INPUT DATA START
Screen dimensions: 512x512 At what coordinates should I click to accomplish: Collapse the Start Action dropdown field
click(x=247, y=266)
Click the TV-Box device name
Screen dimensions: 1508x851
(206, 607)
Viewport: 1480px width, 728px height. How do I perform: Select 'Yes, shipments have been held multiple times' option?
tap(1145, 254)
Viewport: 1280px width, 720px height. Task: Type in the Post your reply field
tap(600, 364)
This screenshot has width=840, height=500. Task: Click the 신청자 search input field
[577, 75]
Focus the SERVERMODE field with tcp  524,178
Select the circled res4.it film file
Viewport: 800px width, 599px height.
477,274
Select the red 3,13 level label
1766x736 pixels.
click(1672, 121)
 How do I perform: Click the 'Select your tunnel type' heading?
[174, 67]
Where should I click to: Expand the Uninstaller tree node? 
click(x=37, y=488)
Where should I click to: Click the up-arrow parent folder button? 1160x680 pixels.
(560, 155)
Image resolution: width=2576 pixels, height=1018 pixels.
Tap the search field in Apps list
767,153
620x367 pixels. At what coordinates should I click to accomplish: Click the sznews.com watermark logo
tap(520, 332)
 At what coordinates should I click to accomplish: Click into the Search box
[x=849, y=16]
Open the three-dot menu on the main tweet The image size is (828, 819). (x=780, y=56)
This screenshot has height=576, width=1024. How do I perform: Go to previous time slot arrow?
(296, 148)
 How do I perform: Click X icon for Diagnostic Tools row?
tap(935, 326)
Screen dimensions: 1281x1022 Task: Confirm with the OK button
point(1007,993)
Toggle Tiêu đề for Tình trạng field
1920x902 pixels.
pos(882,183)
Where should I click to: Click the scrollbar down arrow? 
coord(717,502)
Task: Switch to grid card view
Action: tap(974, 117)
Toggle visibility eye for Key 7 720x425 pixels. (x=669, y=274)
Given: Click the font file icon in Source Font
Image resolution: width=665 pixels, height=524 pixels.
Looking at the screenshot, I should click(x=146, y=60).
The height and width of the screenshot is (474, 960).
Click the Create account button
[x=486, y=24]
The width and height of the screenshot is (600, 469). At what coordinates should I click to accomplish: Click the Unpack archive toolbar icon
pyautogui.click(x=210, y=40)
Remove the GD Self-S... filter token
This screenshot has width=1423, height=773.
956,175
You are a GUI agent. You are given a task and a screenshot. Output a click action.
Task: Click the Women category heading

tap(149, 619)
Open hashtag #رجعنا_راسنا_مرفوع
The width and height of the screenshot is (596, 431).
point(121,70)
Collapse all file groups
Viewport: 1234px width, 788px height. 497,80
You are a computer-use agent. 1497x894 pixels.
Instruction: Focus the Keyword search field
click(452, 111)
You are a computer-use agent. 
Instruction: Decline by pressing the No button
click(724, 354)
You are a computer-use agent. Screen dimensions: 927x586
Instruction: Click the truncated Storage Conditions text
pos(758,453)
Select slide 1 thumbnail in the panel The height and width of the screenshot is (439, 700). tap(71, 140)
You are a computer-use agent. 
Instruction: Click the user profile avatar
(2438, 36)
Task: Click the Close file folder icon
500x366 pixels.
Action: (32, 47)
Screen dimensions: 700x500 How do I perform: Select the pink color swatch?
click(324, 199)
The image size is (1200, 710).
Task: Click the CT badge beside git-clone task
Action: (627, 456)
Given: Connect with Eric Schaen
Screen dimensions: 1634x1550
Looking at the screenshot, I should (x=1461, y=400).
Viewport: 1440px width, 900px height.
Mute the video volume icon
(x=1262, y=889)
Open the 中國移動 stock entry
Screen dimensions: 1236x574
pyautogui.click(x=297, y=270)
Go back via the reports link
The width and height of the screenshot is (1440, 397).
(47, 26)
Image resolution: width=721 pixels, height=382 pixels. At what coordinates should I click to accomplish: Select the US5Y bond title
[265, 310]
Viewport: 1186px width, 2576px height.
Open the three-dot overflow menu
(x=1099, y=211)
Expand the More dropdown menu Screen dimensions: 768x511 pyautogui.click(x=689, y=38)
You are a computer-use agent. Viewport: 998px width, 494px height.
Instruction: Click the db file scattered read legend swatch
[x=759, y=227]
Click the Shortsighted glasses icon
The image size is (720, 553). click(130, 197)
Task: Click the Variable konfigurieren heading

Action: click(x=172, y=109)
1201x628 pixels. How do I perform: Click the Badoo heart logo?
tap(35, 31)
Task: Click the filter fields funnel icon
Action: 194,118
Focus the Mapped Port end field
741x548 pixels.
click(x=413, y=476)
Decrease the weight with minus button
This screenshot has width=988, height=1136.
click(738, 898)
INPUT DATA END
WORK TO BE COMPLETED ▸
From the first record to the last, print each one exactly.

SOLUTION TO THIS EXERCISE ▸
Screen dimensions: 512x512 At what coordinates should I click to accomplish: Collapse the Start Action dropdown field
click(x=247, y=266)
Click the TV-Box device name
Screen dimensions: 1508x851
(206, 607)
Viewport: 1480px width, 728px height. How do I perform: Select 'Yes, shipments have been held multiple times' option?
tap(1145, 254)
Viewport: 1280px width, 720px height. Task: Type in the Post your reply field
tap(600, 364)
This screenshot has width=840, height=500. Task: Click the 신청자 search input field
[577, 75]
Focus the SERVERMODE field with tcp  524,178
Select the circled res4.it film file
Viewport: 800px width, 599px height.
477,274
Select the red 3,13 level label
1766x736 pixels.
click(1672, 121)
 How do I perform: Click the 'Select your tunnel type' heading?
[174, 67]
Where should I click to: Expand the Uninstaller tree node? 
click(x=37, y=488)
Where should I click to: Click the up-arrow parent folder button? 1160x680 pixels.
(560, 155)
Image resolution: width=2576 pixels, height=1018 pixels.
Tap the search field in Apps list
767,153
620x367 pixels. At what coordinates should I click to accomplish: Click the sznews.com watermark logo
tap(520, 332)
 At what coordinates should I click to accomplish: Click into the Search box
[x=849, y=16]
Open the three-dot menu on the main tweet The image size is (828, 819). (x=780, y=56)
This screenshot has height=576, width=1024. How do I perform: Go to previous time slot arrow?
(296, 148)
 How do I perform: Click X icon for Diagnostic Tools row?
tap(935, 326)
Screen dimensions: 1281x1022 Task: Confirm with the OK button
point(1007,993)
Toggle Tiêu đề for Tình trạng field
1920x902 pixels.
pos(882,183)
Where should I click to: Click the scrollbar down arrow? 
coord(717,502)
Task: Switch to grid card view
Action: tap(974, 117)
Toggle visibility eye for Key 7 720x425 pixels. (x=669, y=274)
Given: Click the font file icon in Source Font
Image resolution: width=665 pixels, height=524 pixels.
Looking at the screenshot, I should click(x=146, y=60).
The height and width of the screenshot is (474, 960).
Click the Create account button
[x=486, y=24]
The width and height of the screenshot is (600, 469). At what coordinates should I click to accomplish: Click the Unpack archive toolbar icon
pyautogui.click(x=210, y=40)
Remove the GD Self-S... filter token
This screenshot has width=1423, height=773.
956,175
You are a GUI agent. You are given a task and a screenshot. Output a click action.
Task: Click the Women category heading

tap(149, 619)
Open hashtag #رجعنا_راسنا_مرفوع
The width and height of the screenshot is (596, 431).
point(121,70)
Collapse all file groups
Viewport: 1234px width, 788px height. 497,80
You are a computer-use agent. 1497x894 pixels.
Instruction: Focus the Keyword search field
click(452, 111)
You are a computer-use agent. 
Instruction: Decline by pressing the No button
click(724, 354)
You are a computer-use agent. Screen dimensions: 927x586
Instruction: Click the truncated Storage Conditions text
pos(758,453)
Select slide 1 thumbnail in the panel The height and width of the screenshot is (439, 700). tap(71, 140)
You are a computer-use agent. 
Instruction: Click the user profile avatar
(2438, 36)
Task: Click the Close file folder icon
500x366 pixels.
Action: (32, 47)
Screen dimensions: 700x500 How do I perform: Select the pink color swatch?
click(324, 199)
The image size is (1200, 710).
Task: Click the CT badge beside git-clone task
Action: (627, 456)
Given: Connect with Eric Schaen
Screen dimensions: 1634x1550
Looking at the screenshot, I should (x=1461, y=400).
Viewport: 1440px width, 900px height.
Mute the video volume icon
(x=1262, y=889)
Open the 中國移動 stock entry
Screen dimensions: 1236x574
pyautogui.click(x=297, y=270)
Go back via the reports link
The width and height of the screenshot is (1440, 397).
(47, 26)
Image resolution: width=721 pixels, height=382 pixels. At what coordinates should I click to accomplish: Select the US5Y bond title
[265, 310]
Viewport: 1186px width, 2576px height.
Open the three-dot overflow menu
(x=1099, y=211)
Expand the More dropdown menu Screen dimensions: 768x511 pyautogui.click(x=689, y=38)
You are a computer-use agent. Viewport: 998px width, 494px height.
Instruction: Click the db file scattered read legend swatch
[x=759, y=227]
Click the Shortsighted glasses icon
The image size is (720, 553). click(130, 197)
Task: Click the Variable konfigurieren heading

Action: click(x=172, y=109)
1201x628 pixels. How do I perform: Click the Badoo heart logo?
tap(35, 31)
Task: Click the filter fields funnel icon
Action: 194,118
Focus the Mapped Port end field
741x548 pixels.
click(x=413, y=476)
Decrease the weight with minus button
This screenshot has width=988, height=1136.
click(738, 898)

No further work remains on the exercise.